Ex-czar do petróleo venezuelano denuncia ‘privatização’ com a reforma da lei de hidrocarbonetos

O ex-czar do petróleo Rafael Ramírez denunciou, neste domingo (25), que a Venezuela busca a “privatização” de sua indústria com a reforma da lei de hidrocarbonetos, que já teve uma votação favorável e que poderia facilitar negócios com Washington e aumentar o fluxo de dólares.

Em uma mudança de rumo de seu modelo estatista, o país com as maiores reservas provadas de petróleo do mundo busca abrir-se a empresas privadas com uma modificação na lei petrolífera.

“Fica evidente que não se trata de uma reforma, e sim da revogação” da normativa “com a desnaturalização da titularidade do petróleo como bem de domínio público e, portanto, a privatização das atividades primárias de produção de petróleo, assim como de sua comercialização”, escreveu Ramírez no X.

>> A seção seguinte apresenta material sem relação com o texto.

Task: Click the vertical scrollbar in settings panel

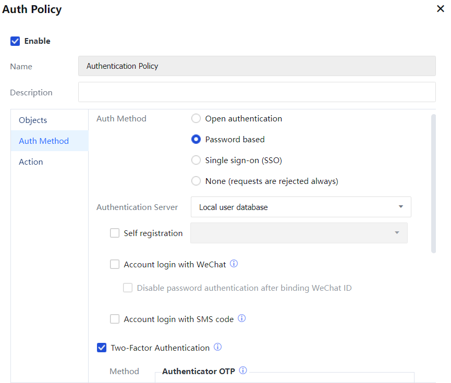Action: (433, 183)
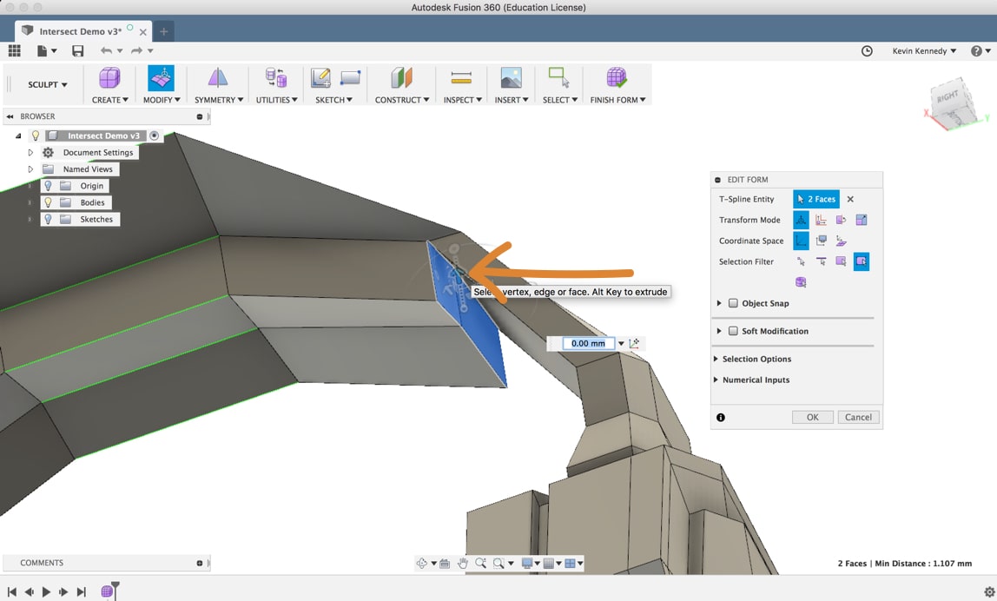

A estatal Petróleos de Venezuela (PDVSA) “fica reduzida em suas capacidades operacionais a ser uma simples agência administradora de contratos, não produtora de petróleo”, prosseguiu o ex-ministro em um documento com comentários divulgado na rede social.

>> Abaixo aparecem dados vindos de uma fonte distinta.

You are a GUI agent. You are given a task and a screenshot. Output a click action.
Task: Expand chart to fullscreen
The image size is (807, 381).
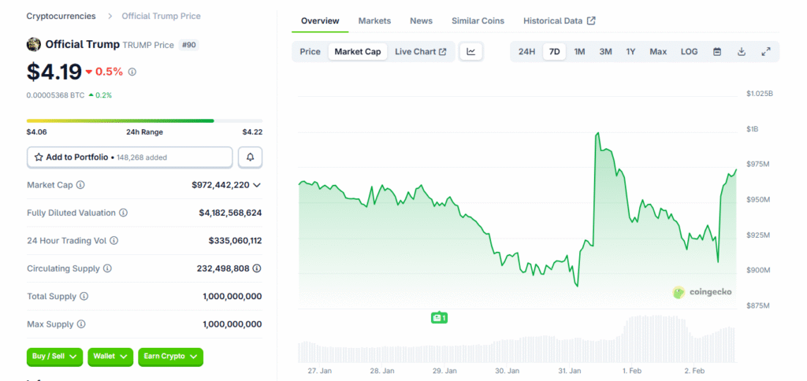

Uma reforma da lei de Hidrocarbonetos recebeu uma primeira votação favorável na quinta-feira no Parlamento venezuelano e aguarda sua aprovação definitiva na próxima semana.

“Um tema tão importante como este deveria ter sido objeto de uma ampla e democrática discussão nacional; no entanto, recorre-se a uma aprovação expressa e à desqualificação e ameaças a qualquer dissidência”, denunciou Ramírez.

Homem de confiança do falecido Hugo Chávez, Ramírez foi o primeiro ministro do Petróleo de Nicolás Maduro ao assumir o poder em 2013. Ocupava o cargo desde 2002 e era presidente da PDVSA desde 2004.

Deixou o cargo em 2014 para ser chanceler e embaixador na ONU, antes de romper com Maduro. A Procuradoria-Geral o responsabilizou por tramas de corrupção que custaram ao país cerca de 45 bilhões de dólares (238 bilhões de reais). Está foragido da justiça.

A presidente interina Delcy Rodríguez impulsiona uma agenda que inclui acordos petrolíferos e libertação de presos políticos após a derrubada, em 3 de janeiro, de Maduro em uma incursão militar dos Estados Unidos, que afirmam estar à frente do país e controlar as vendas de petróleo venezuelano.

Rodríguez informou que o país recebeu uma primeira remessa de 300 milhões de dólares (1,59 bilhão de reais) após a venda de seu petróleo pelos Estados Unidos.